◆ Problem statement ◆
Could you return, exactly as written, every line from the one containing "Dial the Telefon number via phone icon" through the last line of the entries below, leaving out the pictures?

◆ Excerpted data ◆
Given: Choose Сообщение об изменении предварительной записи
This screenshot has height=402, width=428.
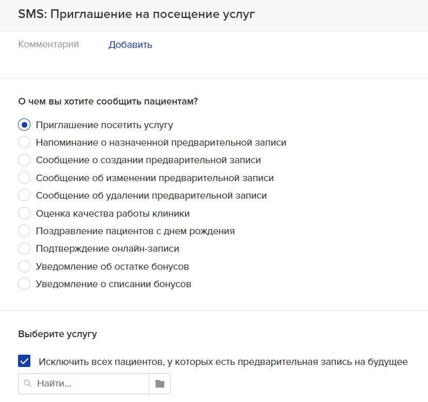Looking at the screenshot, I should 24,178.

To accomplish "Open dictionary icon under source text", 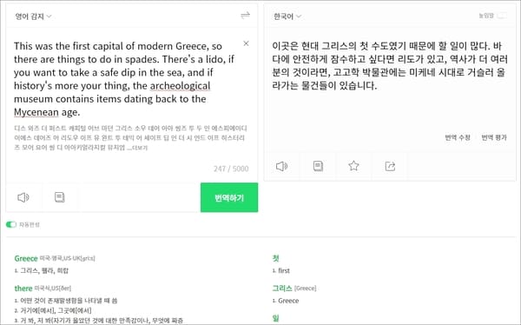I will tap(59, 197).
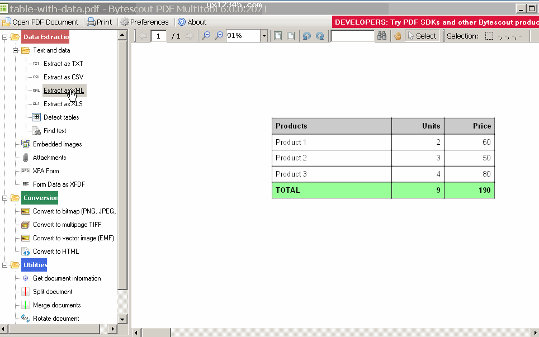Collapse the Utilities tree section
539x337 pixels.
click(5, 265)
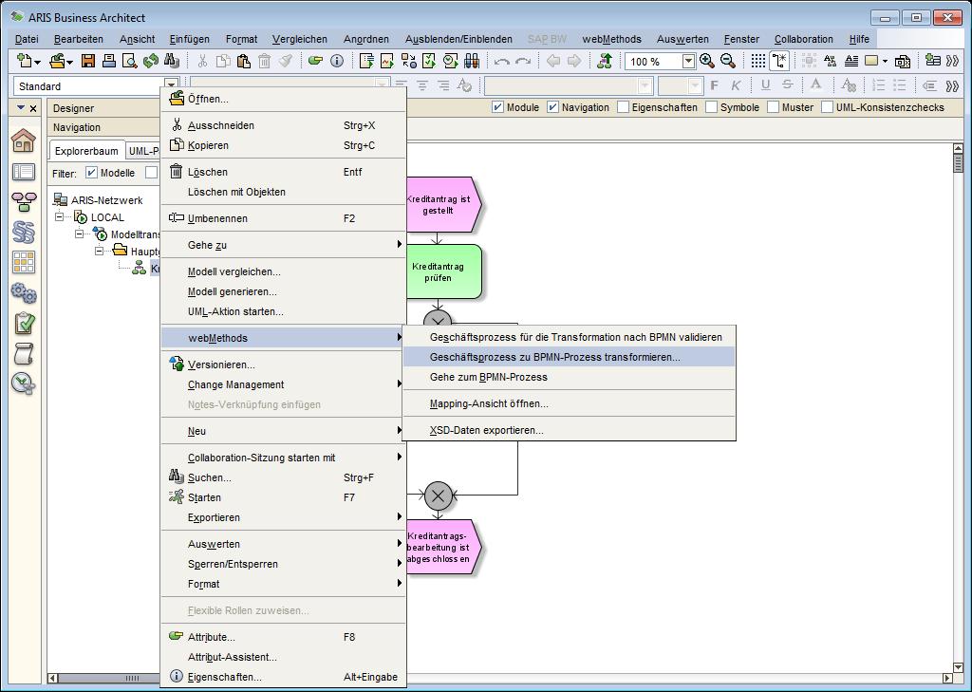Viewport: 972px width, 692px height.
Task: Enable the UML-Konsistenzchecks checkbox
Action: 827,107
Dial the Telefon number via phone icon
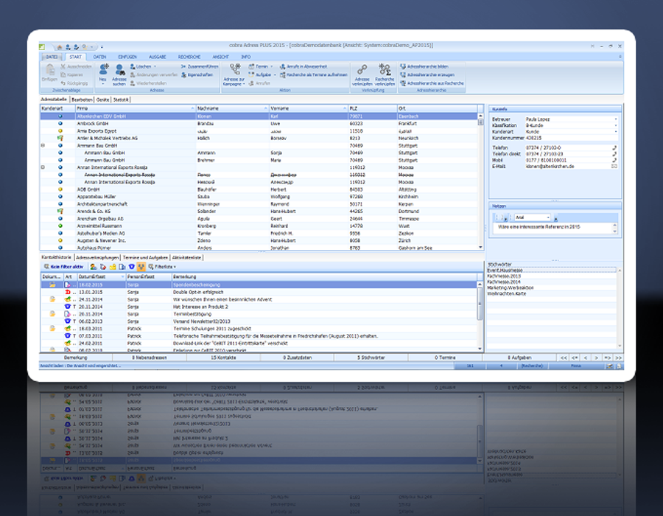The height and width of the screenshot is (516, 663). [614, 147]
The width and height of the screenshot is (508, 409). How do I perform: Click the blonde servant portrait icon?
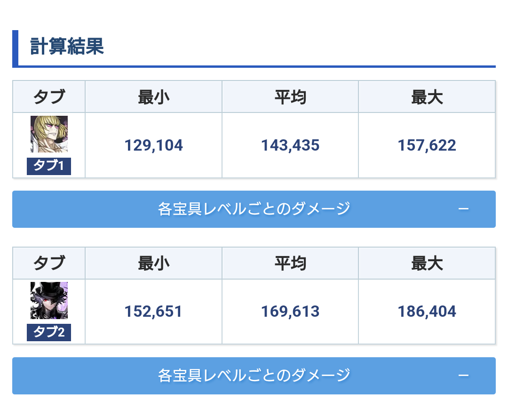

◆ Answer to the exercise ◆
Dial the Telefon number via phone icon
The height and width of the screenshot is (516, 663). [614, 147]
The width and height of the screenshot is (508, 409). How do I perform: Click the blonde servant portrait icon?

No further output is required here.